Penyelesaian konflik horisontal antar kelompok masyarakat baru-baru ini di Seram Utara, Pulau Haruku, Salahutu, dan Maluku Tenggara yang menandai awal pemerintahan Lewerissa, secara efektif mengabaikan retorika keamanan sekaligus menerapkan pola komunikasi yang nampaknya lebih mendapat simpati sehingga konflik tidak berdampak lebih luas, massif dan destruktif.

Di bidang ekonomi, kebijakan Lewerissa dalam menyelamatkan Bank Maluku-Maluku Utara agar terhindar dari status Bank Perkreditan Rakyat (BPR) dengan mendorong pembentukan skema KUB (Kelompk Usaha Bersama) dengan Bank DKI adalah sebuah terobosan yang menjadikan Bank Maluku-Maluku Utara sebagai kekuatan perekonomian daerah serta penopang usaha koperasi dan UMKM.

Guna mengatasi ketimpangan defisit ekspor-impor daerah dimana selama ini Maluku masih defisit perdagangan luar negeri sebesar US$ 74,99 juta, maka pemerintah daerah telah membentuk Tim Percepatan Ekspor Maluku yang terdiri dari unsur pemerintah, dan dunia usaha.

Tim telah bekerja dan ekspor komoditas unggulan Maluku masih terus berlangsung. Upaya ini merupakan salah satu solusi guna memperkuat kapasitas fiskal daerah yang selama ini terlalu bergantung pada APBN.
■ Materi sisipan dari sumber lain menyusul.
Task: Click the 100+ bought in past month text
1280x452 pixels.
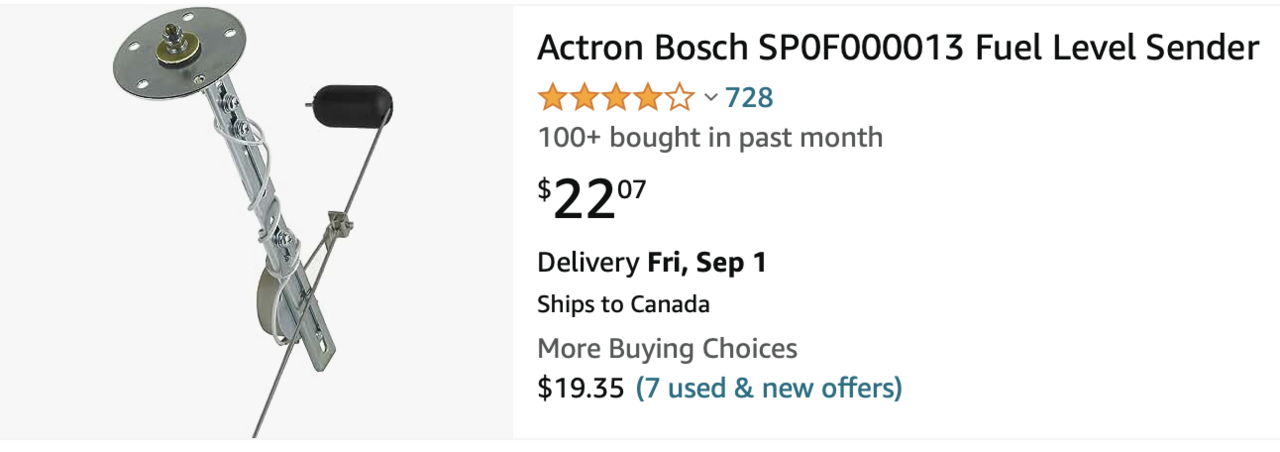Action: (x=710, y=137)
Kebijakan ekonomi lainnya adalah penghapusan tunggakan pajak kendaraan bermotor hingga 2024. Ini adalah langkah tepat dan kontekstual. Dalam filsafat
ekonomi publik, kebijakan fiskal harus bersifat counter-cyclical, merespons kondisi ekonomi masyarakat yang sedang lesu dengan stimulus, bukan tekanan.

Dengan kebijakan ini, Lewerissa tidak hanya menambah Pendapatan Asli Daerah dalam jangka menengah, tetapi membangun kembali relasi fiskal yang sehat antara negara dan warga. Ini adalah indikator bahwa bahkan di provinsi termiskin pun, ekonomi bisa dikelola dengan nalar.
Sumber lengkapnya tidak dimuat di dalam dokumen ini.